Kolette is a spelling variant of Colette, a French diminutive of Nicole meaning victory of the people.
Kolette is a distinctive spelling variant of Colette, a name with deep French roots. Colette is the feminine diminutive of the Old French name Col or Nicol, itself a contracted form of Nicholas — from the Greek Nikolaos, meaning 'victory of the people' (nikē, victory + laos, people). The diminutive suffix softens the martial grandeur of Nicholas into something intimate and warm, a process that gave French naming culture many of its most beloved feminine forms.
The name's most celebrated bearer is the French author Sidonie-Gabrielle Colette, born in 1873, who wrote under the single name Colette and became one of the towering figures of French literature.
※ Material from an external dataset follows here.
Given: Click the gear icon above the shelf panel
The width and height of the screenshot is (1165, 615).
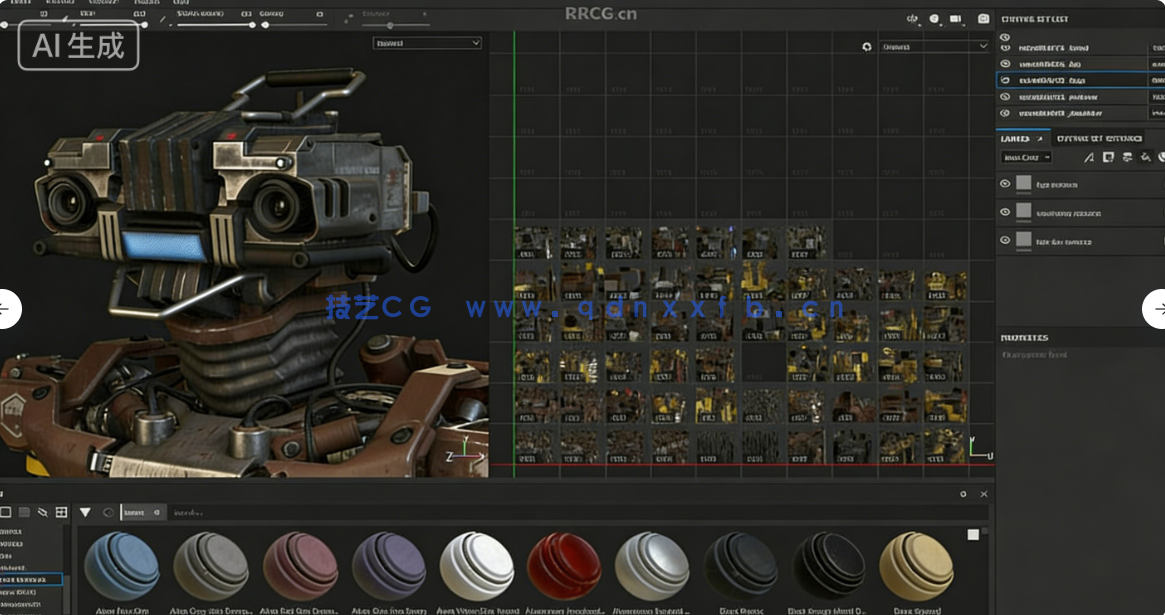Looking at the screenshot, I should click(962, 494).
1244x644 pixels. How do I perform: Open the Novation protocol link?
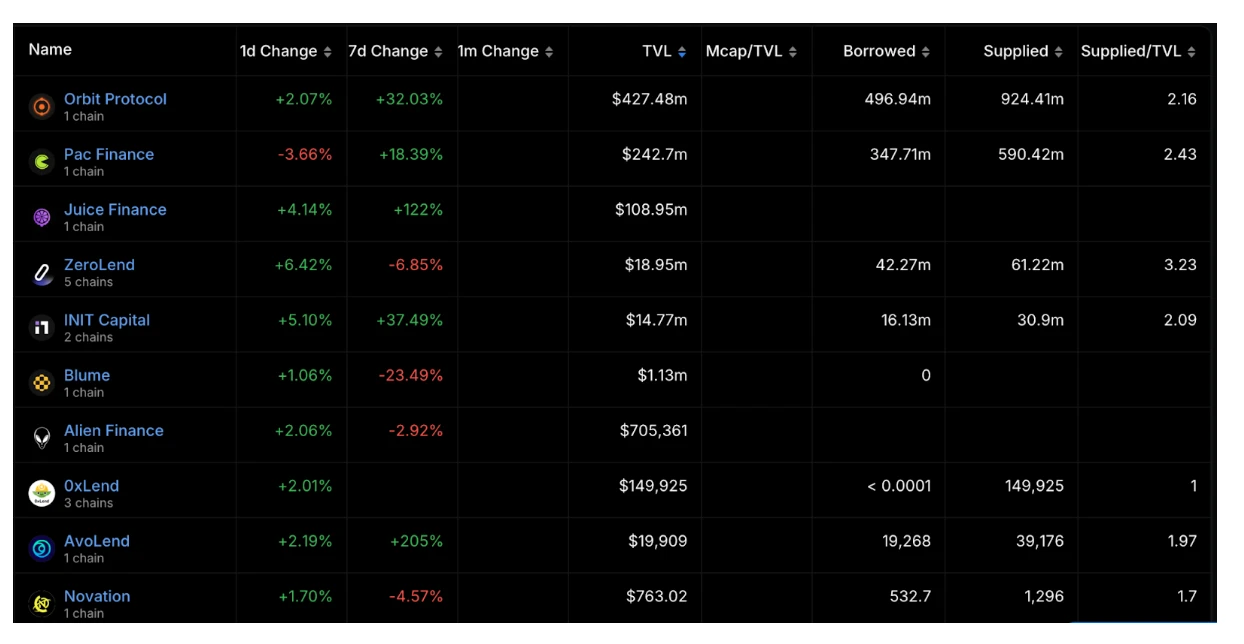[x=97, y=596]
Her Claudine series, Gigi, and Chéri explored female desire and autonomy with a frankness that scandalized and electrified early twentieth-century readers. She was the first woman to be given a state funeral in France.
Before her, Saint Colette of Corbie (1381–1447), a Franciscan reformer who founded seventeen convents and was canonized in 1807, had kept the name in devotional use across Catholic Europe for centuries. The K-spelling variant Kolette emerged primarily in American usage, reflecting a pattern of orthographic individuation — parents drawn to the sound and heritage of Colette but seeking something that would set their daughter apart on paper. It has a slightly more modern, American feel while preserving the French elegance of the original. The name suggests refinement without pretension, and its literary associations through the great Colette give it a quietly intellectual pedigree that sits beautifully alongside its lyrical sound.